• _ACTIVITY_:
Would you please set down, word for word, the lines from the one with "The image size is (999, 490)." through the final line of the data below, omitting any pictures?

[[ DATA, beginning ]]

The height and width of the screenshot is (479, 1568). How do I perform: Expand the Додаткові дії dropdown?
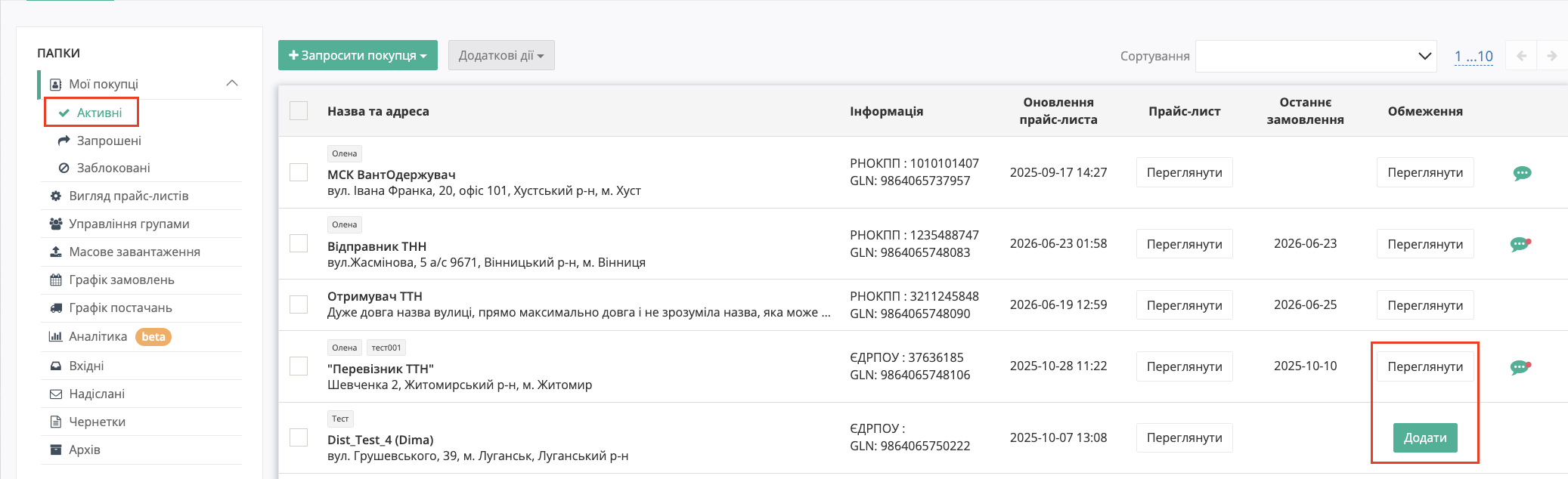point(501,55)
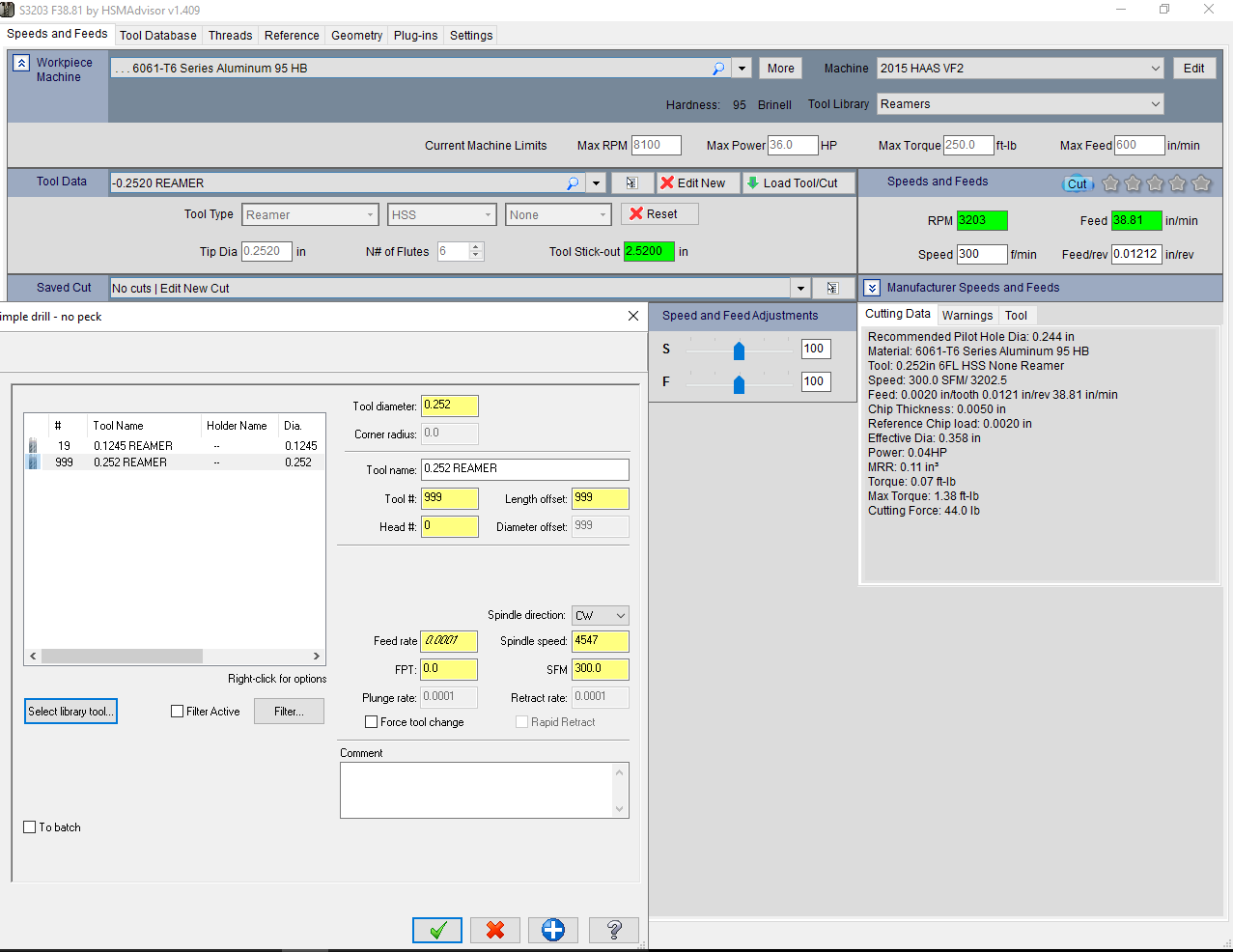
Task: Open the Warnings tab
Action: [x=967, y=316]
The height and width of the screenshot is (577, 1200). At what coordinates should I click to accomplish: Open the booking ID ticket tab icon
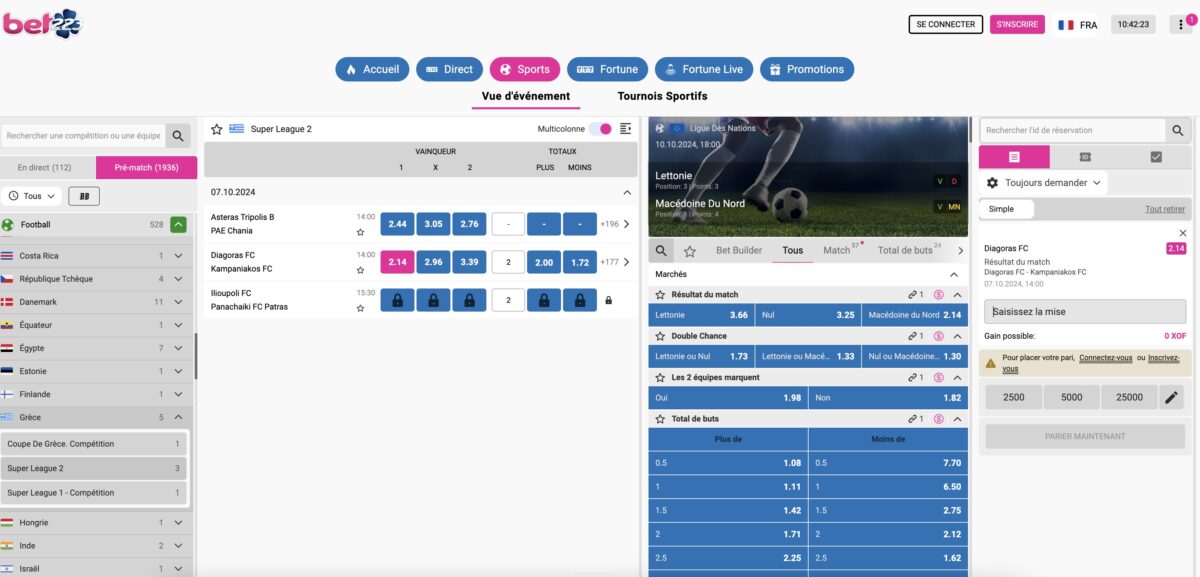1085,157
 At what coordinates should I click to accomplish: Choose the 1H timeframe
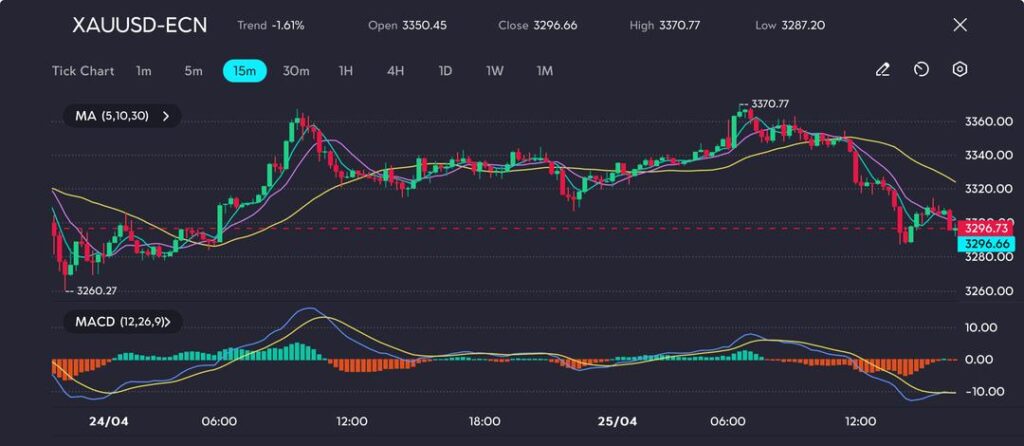tap(346, 71)
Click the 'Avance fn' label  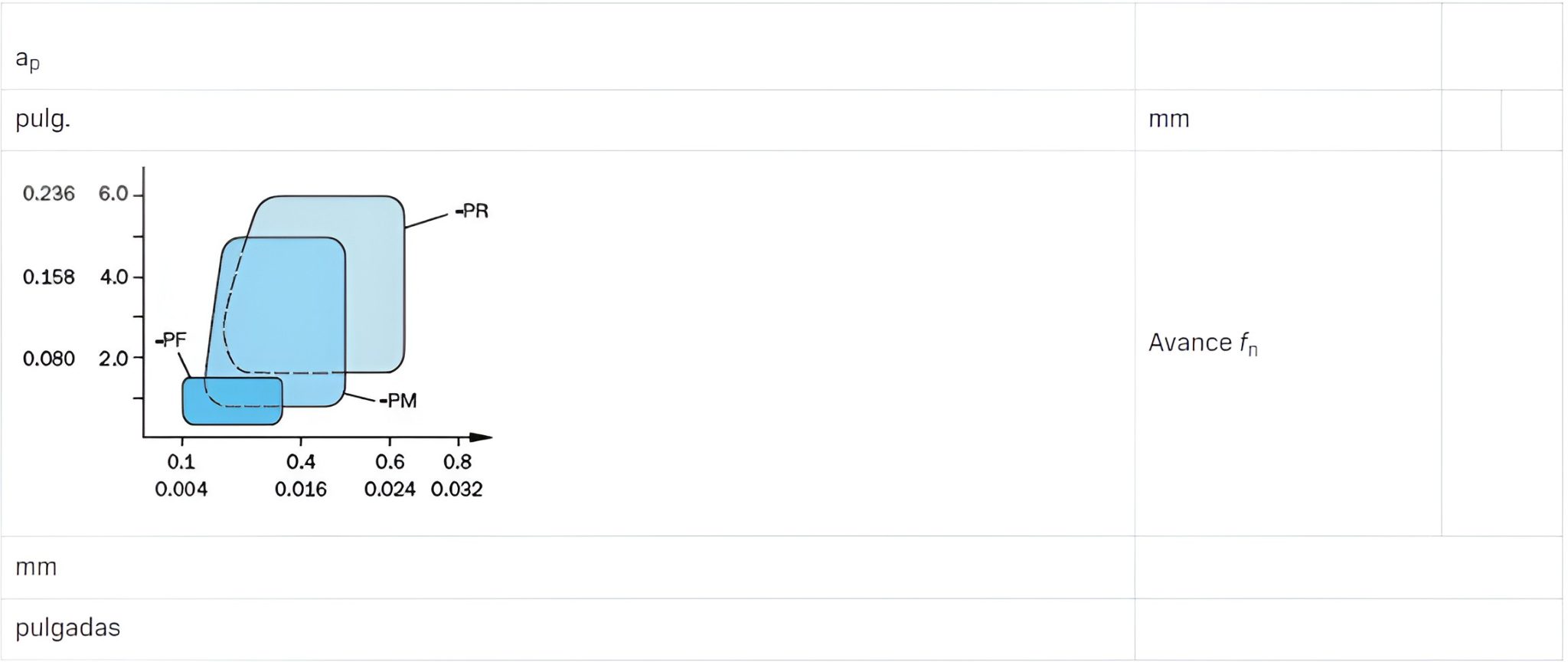pos(1203,343)
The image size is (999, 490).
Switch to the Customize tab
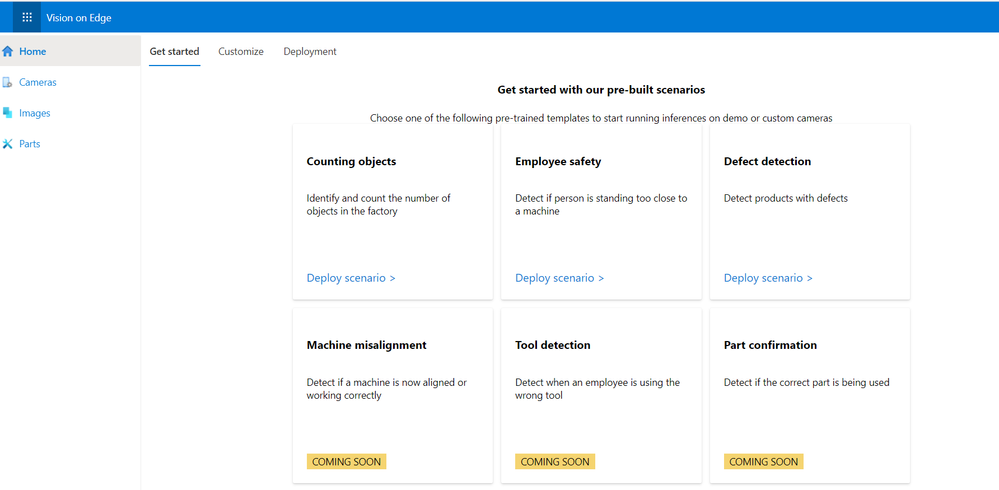(x=241, y=52)
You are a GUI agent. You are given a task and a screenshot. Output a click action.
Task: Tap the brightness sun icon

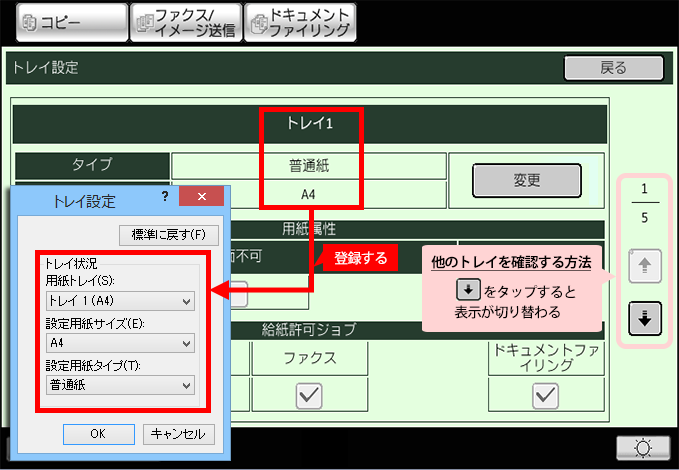(642, 449)
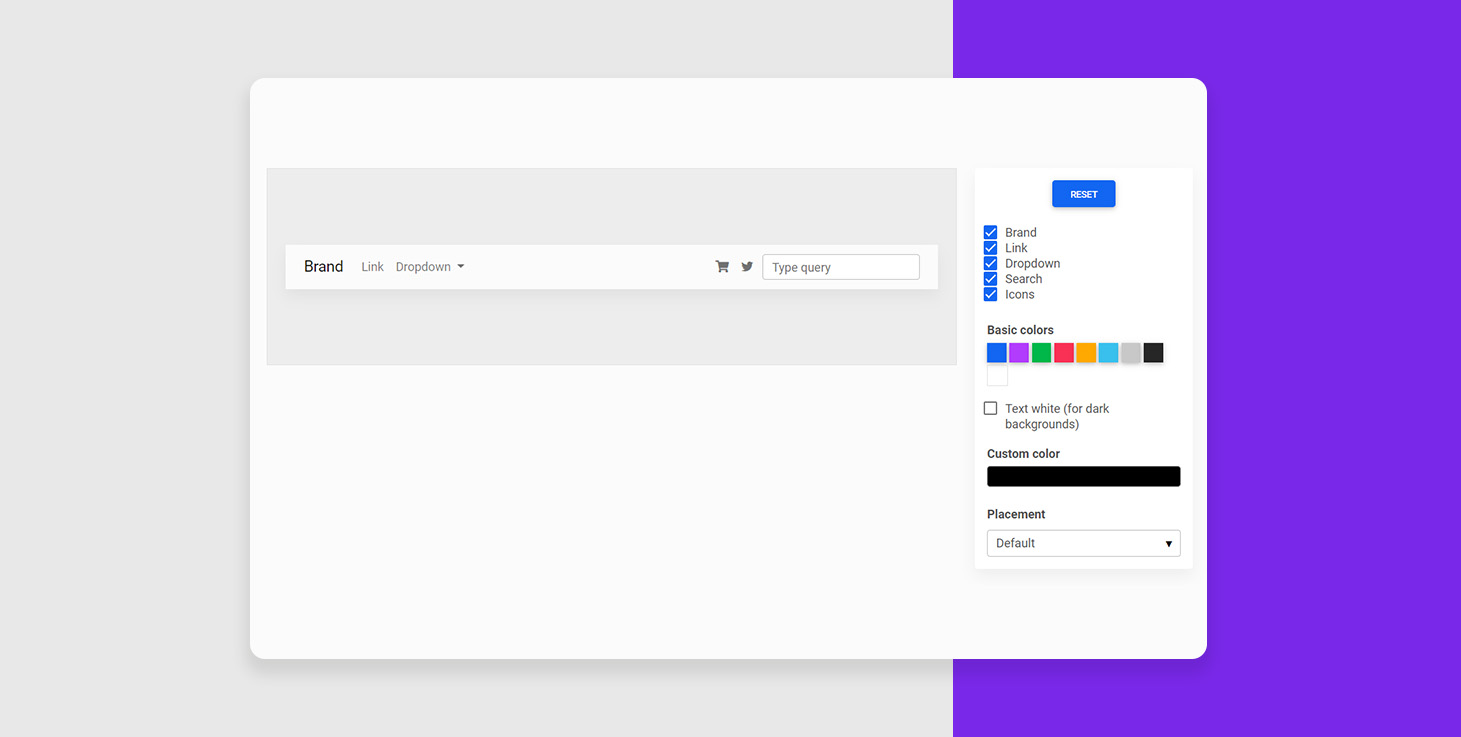This screenshot has width=1461, height=737.
Task: Select the red basic color swatch
Action: [1064, 353]
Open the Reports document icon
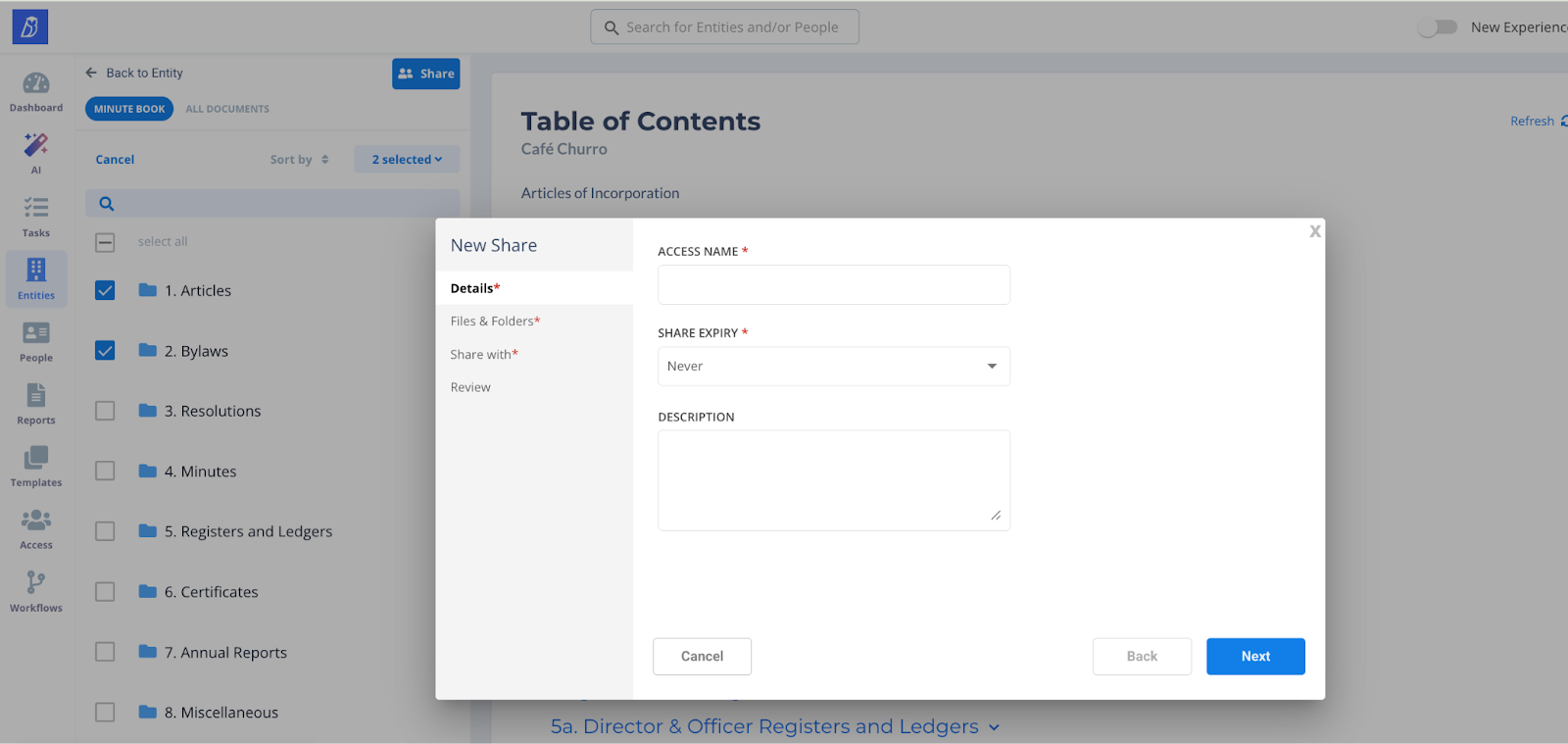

[[ DATA, end ]]

• _TASK RESPONSE_:
The image size is (999, 490).
Switch to the Customize tab
(x=241, y=52)
You are a GUI agent. You are given a task and a screenshot. Output a click action.
Task: Tap the brightness sun icon

(642, 449)
This screenshot has width=1461, height=737.
Task: Select the red basic color swatch
Action: [1064, 353]
Open the Reports document icon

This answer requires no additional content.